[Stored items]
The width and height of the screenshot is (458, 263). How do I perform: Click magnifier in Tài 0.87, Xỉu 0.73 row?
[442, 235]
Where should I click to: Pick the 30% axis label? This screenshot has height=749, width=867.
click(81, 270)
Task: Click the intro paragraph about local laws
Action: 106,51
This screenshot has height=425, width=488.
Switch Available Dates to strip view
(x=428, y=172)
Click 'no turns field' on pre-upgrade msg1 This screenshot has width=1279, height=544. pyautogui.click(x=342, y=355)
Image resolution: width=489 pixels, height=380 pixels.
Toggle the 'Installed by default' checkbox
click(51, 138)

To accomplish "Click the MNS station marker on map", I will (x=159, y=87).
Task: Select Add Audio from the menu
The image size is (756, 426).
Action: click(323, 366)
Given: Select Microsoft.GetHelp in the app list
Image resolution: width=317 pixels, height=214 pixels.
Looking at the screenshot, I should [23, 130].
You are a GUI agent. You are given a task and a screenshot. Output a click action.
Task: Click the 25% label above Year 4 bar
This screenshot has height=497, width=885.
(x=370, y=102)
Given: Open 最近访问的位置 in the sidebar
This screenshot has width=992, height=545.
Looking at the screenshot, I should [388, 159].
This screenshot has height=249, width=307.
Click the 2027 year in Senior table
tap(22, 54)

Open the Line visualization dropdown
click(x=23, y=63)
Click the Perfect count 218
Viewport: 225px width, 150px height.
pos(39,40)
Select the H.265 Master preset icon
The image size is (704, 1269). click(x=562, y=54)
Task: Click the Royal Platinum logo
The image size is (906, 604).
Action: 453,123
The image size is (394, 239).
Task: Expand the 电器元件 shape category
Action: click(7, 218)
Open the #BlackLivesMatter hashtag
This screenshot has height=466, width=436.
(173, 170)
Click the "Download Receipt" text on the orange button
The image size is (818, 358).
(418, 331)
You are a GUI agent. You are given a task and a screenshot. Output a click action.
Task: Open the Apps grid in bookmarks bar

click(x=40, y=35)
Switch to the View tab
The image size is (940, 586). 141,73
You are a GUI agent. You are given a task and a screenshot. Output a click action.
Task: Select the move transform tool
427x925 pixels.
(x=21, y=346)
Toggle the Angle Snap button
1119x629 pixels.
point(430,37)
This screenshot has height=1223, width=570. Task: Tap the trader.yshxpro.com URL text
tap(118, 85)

What you will do:
Where a line above holds the word "button", copy it.

Result of the exercise:
Click the "Download Receipt" text on the orange button
Toggle the Angle Snap button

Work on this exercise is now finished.